French hope they are due a Paris ambush
James Mortimer 05 Nov 2013 Getty Images
Statistics are an erotic allure to the fact that the All Blacks should easily account for France, but the moment such a scent is registered, a side that has all the technical instructions to be a world beater turns into such a confused beast.
Les Bleus can dominate in the scrum, execute master classes in loose play, run magical lines to weave spells that no team can overcome, and put together periods where no side can match.
While the All Blacks are expected to be too strong, no opponent in the world has the ability to punish them so coldly.
The visitors have dominated the ledger, with New Zealand winning 41 of 54 Tests against France, bringing up a winning percentage almost identical to the All Blacks overall record throughout history.
But each of the Tri-colours 12 victories have been historic, two of which have been during Rugby World Cups, and a handful more being just before the major rugby tournament of the game, notably being wins in 1986 and a three-match run between 1994 and 1995.

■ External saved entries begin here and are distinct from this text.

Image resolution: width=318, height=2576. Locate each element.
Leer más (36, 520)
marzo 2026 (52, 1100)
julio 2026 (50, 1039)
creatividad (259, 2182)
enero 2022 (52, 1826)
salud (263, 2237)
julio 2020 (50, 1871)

While it is currently seven straight wins for the All Blacks against a side that convincingly wields the best winning percentage against New Zealand outside of the SANZAR traditional three, such a fact only suggests that a confident side that can afford to send an elite party of nine players ahead to Paris could be assaulted by a French team that has match hardening thanks to a dozen rounds in the Top 14.
This is however, the ‘first international match’ of their season for France.
An opener against an All Blacks side in full swing won’t be easy, although Hansen did remind us that a round the world trip and the 12th Test of the year will not mean it is a side that isn’t without their own preparation challenges.
French coach Philippe Saint-Andre has pulled players into camp after the weekend’s Top 14, and knows that his troops need to overturn a poor run, especially in front of home support.
The All Blacks have won 16 of 23 in France, with the 42-33 win to Les Bleus in Marseille in 2000 the last time New Zealand lost in the Gallic country, while the Tri colours last success in their capital against this weekend’s visitors was way back in 1973.
Saint-Andre is wary of that history, as well as his own, having guided France to just one home win against Italy in their last three outings.
"We need to show that sometimes statistics are worthless," he said.